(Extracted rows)
┄┄┄┄┄┄

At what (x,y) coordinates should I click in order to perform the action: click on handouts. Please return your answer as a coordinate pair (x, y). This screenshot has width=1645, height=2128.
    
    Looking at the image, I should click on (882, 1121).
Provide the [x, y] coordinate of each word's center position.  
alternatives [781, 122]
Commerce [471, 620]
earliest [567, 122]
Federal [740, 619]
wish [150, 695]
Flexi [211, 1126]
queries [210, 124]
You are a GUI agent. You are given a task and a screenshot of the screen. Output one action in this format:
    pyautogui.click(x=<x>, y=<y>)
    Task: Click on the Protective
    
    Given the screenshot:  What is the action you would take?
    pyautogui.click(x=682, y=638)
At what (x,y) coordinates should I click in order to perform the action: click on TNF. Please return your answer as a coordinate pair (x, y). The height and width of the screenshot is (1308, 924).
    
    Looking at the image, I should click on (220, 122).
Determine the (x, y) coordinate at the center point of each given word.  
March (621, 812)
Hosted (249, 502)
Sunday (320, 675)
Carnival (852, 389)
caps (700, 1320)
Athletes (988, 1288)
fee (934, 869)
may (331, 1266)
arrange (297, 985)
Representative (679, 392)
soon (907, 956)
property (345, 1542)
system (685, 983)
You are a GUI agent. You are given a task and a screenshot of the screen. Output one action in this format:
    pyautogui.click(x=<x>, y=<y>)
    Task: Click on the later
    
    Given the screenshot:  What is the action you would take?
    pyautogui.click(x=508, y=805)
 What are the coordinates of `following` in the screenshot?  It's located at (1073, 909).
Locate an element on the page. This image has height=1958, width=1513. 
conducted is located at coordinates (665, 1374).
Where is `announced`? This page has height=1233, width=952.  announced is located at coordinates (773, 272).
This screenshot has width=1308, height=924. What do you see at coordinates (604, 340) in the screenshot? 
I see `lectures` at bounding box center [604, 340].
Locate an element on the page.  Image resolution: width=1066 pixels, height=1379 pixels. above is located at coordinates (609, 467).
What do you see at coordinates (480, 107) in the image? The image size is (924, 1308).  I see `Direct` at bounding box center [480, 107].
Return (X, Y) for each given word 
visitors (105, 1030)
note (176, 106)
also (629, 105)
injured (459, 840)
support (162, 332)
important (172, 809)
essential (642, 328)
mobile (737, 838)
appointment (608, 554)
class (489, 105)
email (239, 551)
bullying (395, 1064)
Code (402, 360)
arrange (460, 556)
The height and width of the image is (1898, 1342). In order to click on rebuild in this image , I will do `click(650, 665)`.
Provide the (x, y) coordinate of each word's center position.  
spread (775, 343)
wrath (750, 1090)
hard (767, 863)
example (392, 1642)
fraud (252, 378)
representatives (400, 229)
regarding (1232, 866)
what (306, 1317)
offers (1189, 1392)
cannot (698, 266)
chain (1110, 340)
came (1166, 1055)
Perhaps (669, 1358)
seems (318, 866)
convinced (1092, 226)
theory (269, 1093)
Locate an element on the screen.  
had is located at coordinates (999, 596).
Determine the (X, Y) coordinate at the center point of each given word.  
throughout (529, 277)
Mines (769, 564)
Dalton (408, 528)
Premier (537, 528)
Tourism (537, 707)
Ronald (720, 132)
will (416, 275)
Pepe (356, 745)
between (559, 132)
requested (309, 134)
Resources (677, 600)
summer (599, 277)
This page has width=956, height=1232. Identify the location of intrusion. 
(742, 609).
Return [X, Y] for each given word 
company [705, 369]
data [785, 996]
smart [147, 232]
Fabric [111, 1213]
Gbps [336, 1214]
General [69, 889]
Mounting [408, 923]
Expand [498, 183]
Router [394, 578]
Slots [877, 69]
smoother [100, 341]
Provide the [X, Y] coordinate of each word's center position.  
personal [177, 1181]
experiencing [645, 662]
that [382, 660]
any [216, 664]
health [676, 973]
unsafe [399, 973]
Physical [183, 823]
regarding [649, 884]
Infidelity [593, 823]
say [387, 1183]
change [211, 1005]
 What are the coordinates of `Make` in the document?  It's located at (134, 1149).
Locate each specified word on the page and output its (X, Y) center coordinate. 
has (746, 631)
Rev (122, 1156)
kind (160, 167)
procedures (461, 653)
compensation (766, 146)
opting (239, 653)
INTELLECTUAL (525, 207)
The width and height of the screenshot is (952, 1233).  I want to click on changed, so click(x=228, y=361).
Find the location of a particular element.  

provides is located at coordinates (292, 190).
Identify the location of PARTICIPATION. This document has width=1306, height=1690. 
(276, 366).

┄┄┄┄┄┄

- [Exercise directions] Render everything from the line containing "Provide the (x, y)" down to the line containing "change [211, 1005]" as a numbered list, leaving out any blank lines.

- [Task solution]
1. Provide the (x, y) coordinate of each word's center position.  
2. spread (775, 343)
3. wrath (750, 1090)
4. hard (767, 863)
5. example (392, 1642)
6. fraud (252, 378)
7. representatives (400, 229)
8. regarding (1232, 866)
9. what (306, 1317)
10. offers (1189, 1392)
11. cannot (698, 266)
12. chain (1110, 340)
13. came (1166, 1055)
14. Perhaps (669, 1358)
15. seems (318, 866)
16. convinced (1092, 226)
17. theory (269, 1093)
18. Locate an element on the screen.  
19. had is located at coordinates (999, 596).
20. Determine the (X, Y) coordinate at the center point of each given word.  
21. throughout (529, 277)
22. Mines (769, 564)
23. Dalton (408, 528)
24. Premier (537, 528)
25. Tourism (537, 707)
26. Ronald (720, 132)
27. will (416, 275)
28. Pepe (356, 745)
29. between (559, 132)
30. requested (309, 134)
31. Resources (677, 600)
32. summer (599, 277)
33. This page has width=956, height=1232. Identify the location of intrusion. 
34. (742, 609).
35. Return [X, Y] for each given word 
36. company [705, 369]
37. data [785, 996]
38. smart [147, 232]
39. Fabric [111, 1213]
40. Gbps [336, 1214]
41. General [69, 889]
42. Mounting [408, 923]
43. Expand [498, 183]
44. Router [394, 578]
45. Slots [877, 69]
46. smoother [100, 341]
47. Provide the [X, Y] coordinate of each word's center position.  
48. personal [177, 1181]
49. experiencing [645, 662]
50. that [382, 660]
51. any [216, 664]
52. health [676, 973]
53. unsafe [399, 973]
54. Physical [183, 823]
55. regarding [649, 884]
56. Infidelity [593, 823]
57. say [387, 1183]
58. change [211, 1005]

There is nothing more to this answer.